=== Begin Enclosure ===

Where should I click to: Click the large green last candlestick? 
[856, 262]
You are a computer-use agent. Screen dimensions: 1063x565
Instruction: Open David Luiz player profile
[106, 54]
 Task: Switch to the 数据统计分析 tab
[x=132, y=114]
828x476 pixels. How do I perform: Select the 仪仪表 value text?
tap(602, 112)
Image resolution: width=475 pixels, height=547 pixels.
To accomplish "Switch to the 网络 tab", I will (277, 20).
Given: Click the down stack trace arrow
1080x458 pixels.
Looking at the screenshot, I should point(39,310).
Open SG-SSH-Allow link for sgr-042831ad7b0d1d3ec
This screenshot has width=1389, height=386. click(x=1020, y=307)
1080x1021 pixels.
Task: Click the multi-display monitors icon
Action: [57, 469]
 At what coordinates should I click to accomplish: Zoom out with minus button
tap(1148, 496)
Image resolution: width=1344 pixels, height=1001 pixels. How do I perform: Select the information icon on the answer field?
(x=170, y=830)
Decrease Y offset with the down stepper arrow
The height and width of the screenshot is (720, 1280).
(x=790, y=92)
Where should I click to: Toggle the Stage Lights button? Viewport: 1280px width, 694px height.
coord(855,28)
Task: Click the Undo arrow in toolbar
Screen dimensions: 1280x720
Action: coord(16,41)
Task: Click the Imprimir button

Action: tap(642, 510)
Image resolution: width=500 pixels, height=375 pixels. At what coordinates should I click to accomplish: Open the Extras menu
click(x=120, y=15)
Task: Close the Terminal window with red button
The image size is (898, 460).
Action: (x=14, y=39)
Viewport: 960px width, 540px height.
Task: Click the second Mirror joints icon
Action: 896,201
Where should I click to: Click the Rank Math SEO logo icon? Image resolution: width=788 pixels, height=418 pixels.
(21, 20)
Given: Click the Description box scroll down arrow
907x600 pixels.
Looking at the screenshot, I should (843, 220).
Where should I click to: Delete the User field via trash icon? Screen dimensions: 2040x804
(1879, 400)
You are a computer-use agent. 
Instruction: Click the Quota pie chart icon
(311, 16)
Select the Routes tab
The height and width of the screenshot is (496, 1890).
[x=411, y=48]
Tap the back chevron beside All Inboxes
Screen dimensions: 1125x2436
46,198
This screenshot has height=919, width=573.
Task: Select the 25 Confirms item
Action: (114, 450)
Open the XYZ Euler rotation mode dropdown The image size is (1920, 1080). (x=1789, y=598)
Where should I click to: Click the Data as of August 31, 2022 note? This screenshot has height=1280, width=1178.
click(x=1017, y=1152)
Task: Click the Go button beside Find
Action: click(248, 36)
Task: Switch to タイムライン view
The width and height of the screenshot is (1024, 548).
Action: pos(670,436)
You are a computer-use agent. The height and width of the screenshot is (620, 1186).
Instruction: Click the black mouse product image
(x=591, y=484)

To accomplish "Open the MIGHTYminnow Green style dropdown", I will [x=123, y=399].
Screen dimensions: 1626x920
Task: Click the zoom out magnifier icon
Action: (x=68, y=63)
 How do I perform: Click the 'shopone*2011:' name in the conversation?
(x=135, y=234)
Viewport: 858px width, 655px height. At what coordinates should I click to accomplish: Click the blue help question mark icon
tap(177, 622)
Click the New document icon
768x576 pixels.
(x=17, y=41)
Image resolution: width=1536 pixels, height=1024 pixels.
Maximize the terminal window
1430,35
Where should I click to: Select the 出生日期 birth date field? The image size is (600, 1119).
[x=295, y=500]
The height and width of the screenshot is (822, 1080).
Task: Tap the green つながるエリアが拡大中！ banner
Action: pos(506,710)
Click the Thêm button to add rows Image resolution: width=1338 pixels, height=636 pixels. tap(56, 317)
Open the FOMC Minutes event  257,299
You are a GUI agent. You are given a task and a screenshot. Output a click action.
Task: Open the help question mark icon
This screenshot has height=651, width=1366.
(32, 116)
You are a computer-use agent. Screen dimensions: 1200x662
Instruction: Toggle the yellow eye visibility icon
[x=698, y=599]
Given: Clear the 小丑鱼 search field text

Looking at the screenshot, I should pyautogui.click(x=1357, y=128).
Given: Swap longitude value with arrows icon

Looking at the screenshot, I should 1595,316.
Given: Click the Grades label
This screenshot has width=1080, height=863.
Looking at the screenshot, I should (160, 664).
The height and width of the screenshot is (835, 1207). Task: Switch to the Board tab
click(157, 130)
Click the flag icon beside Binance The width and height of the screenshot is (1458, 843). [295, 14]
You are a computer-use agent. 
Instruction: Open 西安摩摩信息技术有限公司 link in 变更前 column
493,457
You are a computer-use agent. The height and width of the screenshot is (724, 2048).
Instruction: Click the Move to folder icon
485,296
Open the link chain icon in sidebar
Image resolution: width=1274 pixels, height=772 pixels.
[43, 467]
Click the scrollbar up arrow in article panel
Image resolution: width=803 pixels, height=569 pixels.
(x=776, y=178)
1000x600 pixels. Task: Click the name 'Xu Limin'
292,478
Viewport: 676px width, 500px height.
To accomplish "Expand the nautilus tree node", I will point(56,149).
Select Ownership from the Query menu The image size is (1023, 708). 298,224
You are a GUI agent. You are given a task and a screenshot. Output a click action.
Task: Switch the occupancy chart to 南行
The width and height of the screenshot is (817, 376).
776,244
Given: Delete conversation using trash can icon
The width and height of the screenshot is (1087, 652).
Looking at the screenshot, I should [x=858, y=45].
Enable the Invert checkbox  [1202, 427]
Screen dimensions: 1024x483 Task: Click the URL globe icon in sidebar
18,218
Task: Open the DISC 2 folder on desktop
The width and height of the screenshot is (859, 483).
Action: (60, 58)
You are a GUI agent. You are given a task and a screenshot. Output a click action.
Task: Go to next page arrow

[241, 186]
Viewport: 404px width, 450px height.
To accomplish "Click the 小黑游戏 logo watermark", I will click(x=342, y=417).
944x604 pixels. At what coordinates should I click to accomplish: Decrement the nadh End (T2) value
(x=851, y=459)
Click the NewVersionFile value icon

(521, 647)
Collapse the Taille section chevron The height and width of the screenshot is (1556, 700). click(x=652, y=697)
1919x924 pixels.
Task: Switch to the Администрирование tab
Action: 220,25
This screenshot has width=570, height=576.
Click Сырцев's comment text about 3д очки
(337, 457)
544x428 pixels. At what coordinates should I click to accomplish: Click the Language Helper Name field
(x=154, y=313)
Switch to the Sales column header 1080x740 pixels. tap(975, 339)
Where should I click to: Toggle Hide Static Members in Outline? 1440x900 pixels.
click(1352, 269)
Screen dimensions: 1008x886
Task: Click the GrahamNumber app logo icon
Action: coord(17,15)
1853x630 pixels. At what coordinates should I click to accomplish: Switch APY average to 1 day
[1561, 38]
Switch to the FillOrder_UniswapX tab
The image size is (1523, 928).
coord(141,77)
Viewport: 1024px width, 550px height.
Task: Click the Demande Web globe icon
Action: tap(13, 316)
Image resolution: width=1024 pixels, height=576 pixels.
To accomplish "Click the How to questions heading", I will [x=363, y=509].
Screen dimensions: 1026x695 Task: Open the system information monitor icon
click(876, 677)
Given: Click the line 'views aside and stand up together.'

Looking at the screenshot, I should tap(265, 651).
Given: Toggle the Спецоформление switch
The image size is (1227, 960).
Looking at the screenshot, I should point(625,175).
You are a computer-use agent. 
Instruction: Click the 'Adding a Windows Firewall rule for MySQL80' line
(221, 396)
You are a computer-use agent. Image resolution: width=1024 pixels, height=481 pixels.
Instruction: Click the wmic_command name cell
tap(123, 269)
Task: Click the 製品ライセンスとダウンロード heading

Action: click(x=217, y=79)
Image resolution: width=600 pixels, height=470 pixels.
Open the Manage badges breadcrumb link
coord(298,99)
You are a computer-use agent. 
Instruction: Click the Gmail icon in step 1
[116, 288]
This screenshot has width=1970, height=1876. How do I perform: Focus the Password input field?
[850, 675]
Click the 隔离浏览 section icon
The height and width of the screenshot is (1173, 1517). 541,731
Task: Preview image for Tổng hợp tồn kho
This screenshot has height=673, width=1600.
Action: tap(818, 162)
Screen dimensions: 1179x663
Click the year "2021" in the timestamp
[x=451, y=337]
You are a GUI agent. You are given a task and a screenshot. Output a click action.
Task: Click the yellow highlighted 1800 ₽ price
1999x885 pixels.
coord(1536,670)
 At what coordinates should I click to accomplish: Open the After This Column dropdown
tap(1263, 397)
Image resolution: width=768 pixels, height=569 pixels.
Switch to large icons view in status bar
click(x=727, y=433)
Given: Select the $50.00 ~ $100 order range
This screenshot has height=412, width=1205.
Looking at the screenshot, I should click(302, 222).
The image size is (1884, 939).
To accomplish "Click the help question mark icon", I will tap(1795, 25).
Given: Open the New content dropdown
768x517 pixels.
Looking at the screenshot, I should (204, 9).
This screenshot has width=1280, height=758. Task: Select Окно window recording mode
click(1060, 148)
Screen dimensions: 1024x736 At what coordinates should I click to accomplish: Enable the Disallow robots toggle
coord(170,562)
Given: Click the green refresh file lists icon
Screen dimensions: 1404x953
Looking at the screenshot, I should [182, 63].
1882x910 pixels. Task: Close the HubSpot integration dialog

=== End Enclosure ===

## WHAT IS EXPECTED
Scan the records for the string "Close". Copy each line in which it appears.

## YOUR RESPONSE
Task: Close the Terminal window with red button
1882x910 pixels. Task: Close the HubSpot integration dialog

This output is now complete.